Itulah sesi Q&A yang terjadi usai pemutaran film pukul 12.00 pada hari ketiga Jogja-Netpac Asian Film Festival (JAFF) 2015, Kamis (3/12) kemarin. Dibuka Selasa (1/12), festival film yang didirikan oleh Garin Nugroho dan telah berlangsung rutin selama sepuluh tahun terakhir tersebut akan digelar hingga Minggu (6/12).
SCROLL TO CONTINUE WITH CONTENT
Acara festival film itu sendiri kemudian melebur di tengah-tengah keramaian publik, dan menjadi pasar yang lain. Bukan hanya pasar dalam arti simbolik, sebagai tempat bertemunya para peminat film untuk saling berinteraksi, berdiskusi dan bertukar informasi, malainkan juga pasar "beneran" yang menawarkan suasana khas, yang barangkali tak mudah ditemukan di ajang festival serupa lainnya yang pernah ada.
![]() |
Berbaur dengan diskusi film 'Nay' yang tengah berlangsung itu, orang-orang duduk di sekitarnya, di bawah tenda besar yang menyediakan bangku-bangku. Di situ ada gerobak kopi dan teh tarik, penjual roti gandum bakar, dan etalase yang "lebih modern", yang menjajakan milkshake dan aneka kudapat berkeju. Mereka membuat diskusinya masing-masing, sambil menikmati makanan dan minuman menunggu pemutaran film-film berikutnya.
Garin Nugroho sebagai Presiden JAFF yang sebelumnya tampil di sebuah acara "public lecture", diskusi maupun bedah buku yang lebih formal, hari itu ikut duduk di antara massa penonton 'Nay', bersama sang aktris Sha Ine Febriyanti, dan sesekali ikut nimbrung dalam obrolan yang tengah berlangsung. Sementara para penyelenggara festival lainnya, yang menggerakkan operasional keseharian seperti Ifa Isfansyah, Ismail Basbeth, dan Yosep Anggi Noen juga ikut meriung di tengah-tengah acara yang berlangsung, sehingga suasana jadi benar-benar guyup.

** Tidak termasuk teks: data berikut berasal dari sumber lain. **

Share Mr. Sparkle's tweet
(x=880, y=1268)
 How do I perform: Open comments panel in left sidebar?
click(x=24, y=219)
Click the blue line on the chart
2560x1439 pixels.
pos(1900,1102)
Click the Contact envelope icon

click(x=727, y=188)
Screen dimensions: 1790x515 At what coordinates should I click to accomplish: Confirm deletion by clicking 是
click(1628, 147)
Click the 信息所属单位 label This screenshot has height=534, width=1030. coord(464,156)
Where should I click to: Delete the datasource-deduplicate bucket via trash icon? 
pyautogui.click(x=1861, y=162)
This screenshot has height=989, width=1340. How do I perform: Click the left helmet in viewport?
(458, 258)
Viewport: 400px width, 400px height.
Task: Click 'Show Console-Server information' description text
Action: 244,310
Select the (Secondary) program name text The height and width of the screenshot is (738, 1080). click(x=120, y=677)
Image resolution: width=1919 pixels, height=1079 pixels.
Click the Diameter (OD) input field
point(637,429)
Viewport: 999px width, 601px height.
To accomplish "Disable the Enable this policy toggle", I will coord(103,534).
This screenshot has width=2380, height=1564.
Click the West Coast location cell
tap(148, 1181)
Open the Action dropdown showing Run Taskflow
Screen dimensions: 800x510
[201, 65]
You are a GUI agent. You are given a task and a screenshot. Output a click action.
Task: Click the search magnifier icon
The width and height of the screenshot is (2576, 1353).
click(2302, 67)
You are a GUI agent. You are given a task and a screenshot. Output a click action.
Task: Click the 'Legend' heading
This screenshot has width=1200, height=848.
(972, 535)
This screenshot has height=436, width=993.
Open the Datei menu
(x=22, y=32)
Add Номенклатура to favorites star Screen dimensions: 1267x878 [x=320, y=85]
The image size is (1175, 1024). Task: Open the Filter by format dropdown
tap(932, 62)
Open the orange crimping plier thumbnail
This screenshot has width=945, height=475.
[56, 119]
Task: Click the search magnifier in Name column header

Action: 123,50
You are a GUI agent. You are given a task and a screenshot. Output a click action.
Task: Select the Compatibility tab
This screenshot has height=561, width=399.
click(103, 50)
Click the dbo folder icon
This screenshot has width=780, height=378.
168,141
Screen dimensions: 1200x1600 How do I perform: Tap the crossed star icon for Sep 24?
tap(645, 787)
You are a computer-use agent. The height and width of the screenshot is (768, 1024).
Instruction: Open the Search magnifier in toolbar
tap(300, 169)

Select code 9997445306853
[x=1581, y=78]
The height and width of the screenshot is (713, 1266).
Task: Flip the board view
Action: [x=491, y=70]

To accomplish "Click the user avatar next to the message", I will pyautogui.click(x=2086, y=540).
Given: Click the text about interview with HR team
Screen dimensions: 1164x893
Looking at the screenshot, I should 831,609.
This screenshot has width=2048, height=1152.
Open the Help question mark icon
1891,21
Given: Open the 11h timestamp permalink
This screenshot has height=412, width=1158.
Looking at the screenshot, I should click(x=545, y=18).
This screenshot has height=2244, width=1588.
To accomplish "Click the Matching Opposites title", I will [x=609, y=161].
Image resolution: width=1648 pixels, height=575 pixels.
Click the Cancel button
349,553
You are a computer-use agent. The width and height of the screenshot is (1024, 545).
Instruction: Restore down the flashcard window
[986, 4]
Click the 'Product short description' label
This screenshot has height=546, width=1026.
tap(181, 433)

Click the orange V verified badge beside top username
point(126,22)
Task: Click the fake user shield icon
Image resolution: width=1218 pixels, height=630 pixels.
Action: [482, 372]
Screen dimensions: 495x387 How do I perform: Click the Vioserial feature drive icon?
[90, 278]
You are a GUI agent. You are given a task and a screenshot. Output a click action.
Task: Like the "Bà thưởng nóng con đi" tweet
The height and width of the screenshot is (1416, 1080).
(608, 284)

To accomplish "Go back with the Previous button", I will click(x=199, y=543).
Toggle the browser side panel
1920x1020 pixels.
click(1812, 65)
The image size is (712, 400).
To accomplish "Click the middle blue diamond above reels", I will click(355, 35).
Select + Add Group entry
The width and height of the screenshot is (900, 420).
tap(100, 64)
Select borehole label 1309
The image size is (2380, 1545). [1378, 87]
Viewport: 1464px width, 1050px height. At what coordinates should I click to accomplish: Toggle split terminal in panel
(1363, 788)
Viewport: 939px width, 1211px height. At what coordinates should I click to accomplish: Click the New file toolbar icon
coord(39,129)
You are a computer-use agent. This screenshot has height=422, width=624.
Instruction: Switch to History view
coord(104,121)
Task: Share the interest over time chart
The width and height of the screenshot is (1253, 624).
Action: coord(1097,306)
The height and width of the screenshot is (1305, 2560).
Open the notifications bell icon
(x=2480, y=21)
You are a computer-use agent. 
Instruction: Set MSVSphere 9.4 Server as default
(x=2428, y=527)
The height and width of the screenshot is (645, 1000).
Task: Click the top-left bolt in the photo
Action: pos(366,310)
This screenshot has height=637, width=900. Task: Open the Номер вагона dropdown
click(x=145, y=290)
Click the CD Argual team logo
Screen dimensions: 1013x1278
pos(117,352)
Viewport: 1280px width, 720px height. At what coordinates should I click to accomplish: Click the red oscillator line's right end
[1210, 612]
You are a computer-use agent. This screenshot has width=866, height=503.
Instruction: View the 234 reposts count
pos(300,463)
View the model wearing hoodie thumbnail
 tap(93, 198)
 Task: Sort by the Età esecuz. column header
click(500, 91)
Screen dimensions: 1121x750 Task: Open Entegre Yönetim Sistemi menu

Nama-nama itu dikenal sebagai para filmmaker yang kini tengah berada dalam kesibukan tertinggi karier masing-masing. Namun, mereka memiliki komitmen yang tak kalah tinggi untuk terus menghidupkan festival tersebut. Hasilnya adalah sebuah festival film yang "cool" dalam segala kesederhanaan dan spontanitasnya yang khas gaya Jawa-Jogja. Tak heran jika majalah Moviemaker memasukkan JAFF dalam daftar "25 Festival Terkeren di Dunia", dan menyebutnya sebagai "festival film independen terunggul di Asia dengan akar yang kuat pada aktivisme sosial."
Bagi penyelenggara JAFF, festival film bukanlah sekedar pesta, melainkan daya hidup pikiran, gagasan dan cara bereaksi terhadap zaman. Garin Nugroho mencatat, JAFF setidaknya telah mampu menghidupkan dua momen sekaligus, yakni apresiasi dan daya dorong kreatif. Apa artinya? Di satu sisi, JAFF menghidupkan dan mendiskusikan karya-karya yang tidak mainstream, bahkan tidak populer di pasar video sekalipun. Di sisi lain, menghidupkan dialog industri film dengan karya-karya independen.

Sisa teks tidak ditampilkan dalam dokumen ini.